Dans cette perspective, cette proposition de loi :
1°) consacre, en la légalisant, la vocation originelle du Mémorial national des Morts pour la France en Afrique du Nord, en sorte que ce monument retrouve et puisse conserver son aspect antérieur à la date du 26 mars 2010 et qu’il soit préservé de tout risque de voie de fait ;
2°) porte reconnaissance par la France des crimes de guerre commis par l’OAS ou en son nom, quelles qu’en aient été les victimes, en Algérie comme en France, et favorise la mise en œuvre des poursuites pénales à l’encontre des auteurs ou complices du délit d’injure ou diffamation dirigée contre la mémoire des dites victimes ;
3°) interdit les cérémonies commémoratives ayant pour objet de glorifier les auteurs d’agissements inacceptables, même en temps de guerre, commis par l’OAS ou en son nom, et dont l’apologie publique, plus ou moins explicite, est de nature à porter atteinte, d’une part, aux principes du respect dû aux familles de victimes et de la nécessaire sauvegarde de l’ordre public, et, d’autre part, aux règles de décence et de neutralité applicables aux lieux où elles se déroulent.
Article 1er
Le Mémorial national de la guerre d’Algérie et des combats du Maroc et de la Tunisie (quai Branly à Paris) accueille sur ses colonnes les noms des seules personnes dont l’acte de décès est revêtu de la mention "Mort pour la France" attribuée à titre militaire.
Article 2
La France reconnaît les souffrances subies par l’ensemble des victimes des crimes de guerre et attentats commis par l’Organisation armée secrète (OAS) ou en son nom, en Algérie et en France, de 1961 à 1962.
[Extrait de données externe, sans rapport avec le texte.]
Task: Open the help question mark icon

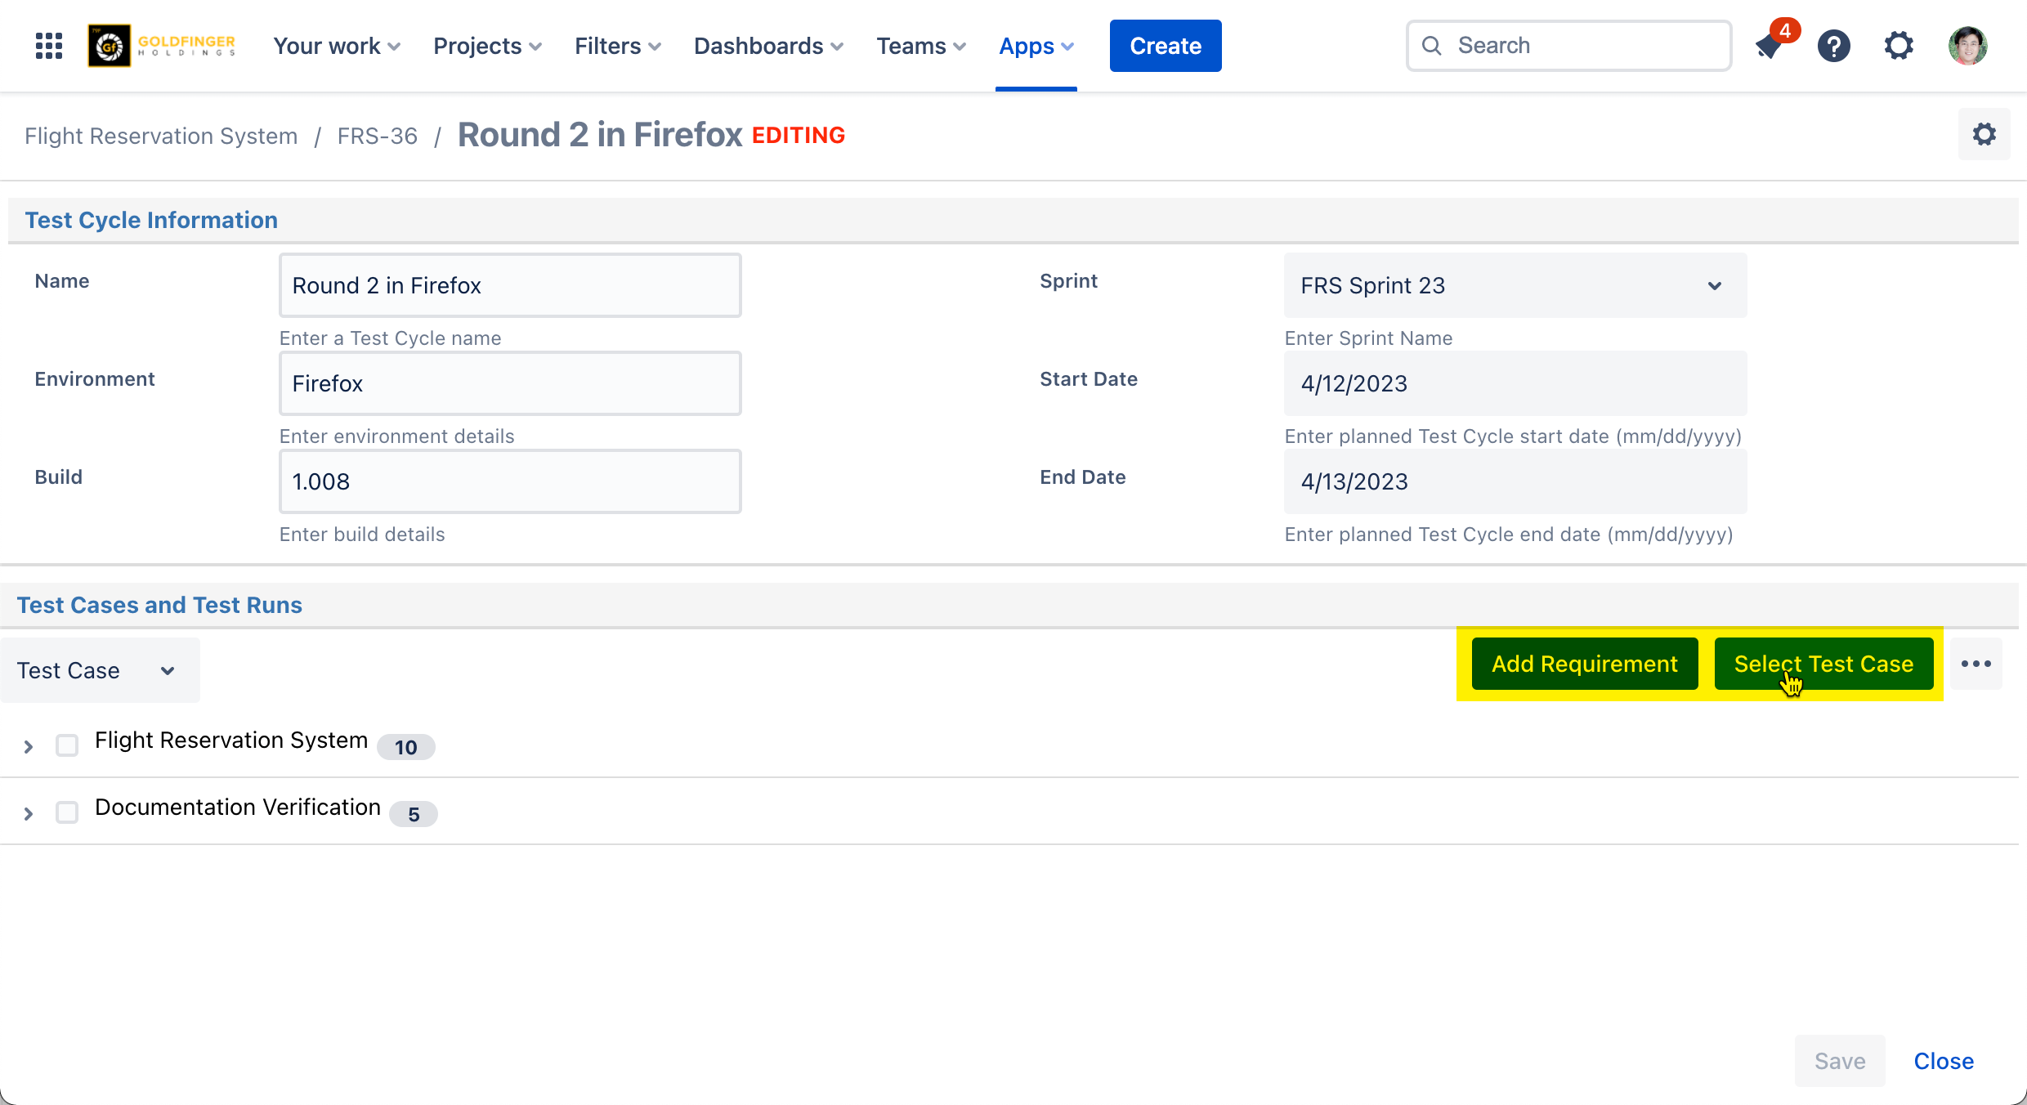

Par dérogation aux dispositions du premier alinéa de l’article 34 de la loi du 29 juillet 1881 sur la liberté de la presse, toute injure ou diffamation dirigée contre la mémoire d’une victime de l’OAS expose son auteur à la mise en œuvre des sanctions prévues en application, selon le cas, des articles 31, 32 ou 33 de la loi précitée, que celui-ci ait eu ou non l’intention de porter atteinte à l’honneur ou à la considération des héritiers, époux ou légataires universels vivants.
Article 3
Sont interdits les hommages publics à l’OAS lorsqu’ils prennent la forme d’inscriptions, images, effigies, plaques, stèles ou monuments dédiés, sur le domaine public, à l’organisation ou, nominativement, à l’un ou l’autre de ses membres, vivants ou décédés.
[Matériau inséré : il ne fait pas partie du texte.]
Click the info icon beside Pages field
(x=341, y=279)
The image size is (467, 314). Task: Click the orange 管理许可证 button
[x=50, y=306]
Sont également interdites les cérémonies honorant la mémoire des membres de l’OAS lorsqu’elles se déroulent devant les monuments aux morts, à l’intérieur ou aux abords de cimetières et en d’autres lieux publics et qu’elles s’accompagnent de prises de parole tendant, soit à ériger les membres de cette organisation en martyrs et héros de l’Algérie française, soit à valoriser les actes dont ils se sont rendus coupables.
La sanction applicable à toute personne ayant participé ou prêté son concours à la réalisation d’une infraction aux dispositions du présent article est celle prévue au cinquième alinéa de l’article 24 de la loi du 29 juillet 1881 sur la liberté de la presse.